**Input:**
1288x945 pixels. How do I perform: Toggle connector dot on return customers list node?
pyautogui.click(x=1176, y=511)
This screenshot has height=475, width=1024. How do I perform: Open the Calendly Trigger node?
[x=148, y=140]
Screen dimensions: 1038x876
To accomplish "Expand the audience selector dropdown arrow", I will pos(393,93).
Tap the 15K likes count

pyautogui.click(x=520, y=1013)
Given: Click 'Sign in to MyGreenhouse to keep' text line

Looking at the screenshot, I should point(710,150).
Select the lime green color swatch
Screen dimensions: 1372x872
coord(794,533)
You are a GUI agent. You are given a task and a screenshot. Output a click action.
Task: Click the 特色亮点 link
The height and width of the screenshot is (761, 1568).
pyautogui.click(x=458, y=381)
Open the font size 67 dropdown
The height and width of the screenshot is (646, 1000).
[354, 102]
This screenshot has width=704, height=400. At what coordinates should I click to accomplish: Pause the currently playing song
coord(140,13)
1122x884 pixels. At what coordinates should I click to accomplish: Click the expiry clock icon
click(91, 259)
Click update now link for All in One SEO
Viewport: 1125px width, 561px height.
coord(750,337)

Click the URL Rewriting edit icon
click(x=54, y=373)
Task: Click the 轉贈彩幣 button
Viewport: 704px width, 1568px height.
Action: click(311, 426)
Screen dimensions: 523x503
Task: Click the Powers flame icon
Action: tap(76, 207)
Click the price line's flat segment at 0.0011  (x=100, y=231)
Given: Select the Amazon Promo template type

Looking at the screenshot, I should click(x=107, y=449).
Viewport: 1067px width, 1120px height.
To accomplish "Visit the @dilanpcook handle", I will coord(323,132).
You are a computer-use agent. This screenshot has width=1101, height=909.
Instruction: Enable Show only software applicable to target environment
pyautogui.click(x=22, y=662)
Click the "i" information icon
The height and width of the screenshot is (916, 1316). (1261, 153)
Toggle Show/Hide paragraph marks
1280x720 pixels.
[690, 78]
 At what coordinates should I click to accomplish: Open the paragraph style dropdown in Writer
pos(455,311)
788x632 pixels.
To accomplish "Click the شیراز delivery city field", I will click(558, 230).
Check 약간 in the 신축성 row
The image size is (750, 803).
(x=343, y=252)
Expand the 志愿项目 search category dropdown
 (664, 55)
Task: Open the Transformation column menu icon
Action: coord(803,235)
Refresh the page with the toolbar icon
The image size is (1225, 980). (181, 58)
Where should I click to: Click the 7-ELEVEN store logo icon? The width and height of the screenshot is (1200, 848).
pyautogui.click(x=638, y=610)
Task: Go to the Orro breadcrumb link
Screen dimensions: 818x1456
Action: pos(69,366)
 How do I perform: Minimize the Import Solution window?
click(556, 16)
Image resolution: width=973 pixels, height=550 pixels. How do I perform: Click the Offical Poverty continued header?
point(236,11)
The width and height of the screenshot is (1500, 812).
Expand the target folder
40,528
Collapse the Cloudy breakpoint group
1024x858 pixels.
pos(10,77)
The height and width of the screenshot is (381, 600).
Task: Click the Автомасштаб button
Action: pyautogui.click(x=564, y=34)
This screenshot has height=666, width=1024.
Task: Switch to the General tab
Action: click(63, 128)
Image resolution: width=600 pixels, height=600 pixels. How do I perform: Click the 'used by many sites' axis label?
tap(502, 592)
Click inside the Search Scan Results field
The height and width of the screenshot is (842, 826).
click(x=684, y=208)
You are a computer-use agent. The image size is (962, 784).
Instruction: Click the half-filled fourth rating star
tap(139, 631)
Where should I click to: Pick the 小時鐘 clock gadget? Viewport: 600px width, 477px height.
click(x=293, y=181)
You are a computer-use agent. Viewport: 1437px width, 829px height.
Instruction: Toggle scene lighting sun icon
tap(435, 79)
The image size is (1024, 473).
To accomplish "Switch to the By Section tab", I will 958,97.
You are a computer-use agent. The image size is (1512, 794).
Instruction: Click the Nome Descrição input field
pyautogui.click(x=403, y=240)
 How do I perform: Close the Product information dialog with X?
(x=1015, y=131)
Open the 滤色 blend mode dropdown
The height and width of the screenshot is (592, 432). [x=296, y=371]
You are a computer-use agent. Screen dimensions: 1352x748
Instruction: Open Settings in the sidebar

**How to complete this task:** In the listing above, find the line with "You are a computer-use agent. The image size is (1512, 794)." and the line with "You are a computer-use agent. Screen"; output exactly those lines and all lines between them.

**Answer to the exercise:**
You are a computer-use agent. The image size is (1512, 794).
Instruction: Click the Nome Descrição input field
pyautogui.click(x=403, y=240)
 How do I perform: Close the Product information dialog with X?
(x=1015, y=131)
Open the 滤色 blend mode dropdown
The height and width of the screenshot is (592, 432). [x=296, y=371]
You are a computer-use agent. Screen dimensions: 1352x748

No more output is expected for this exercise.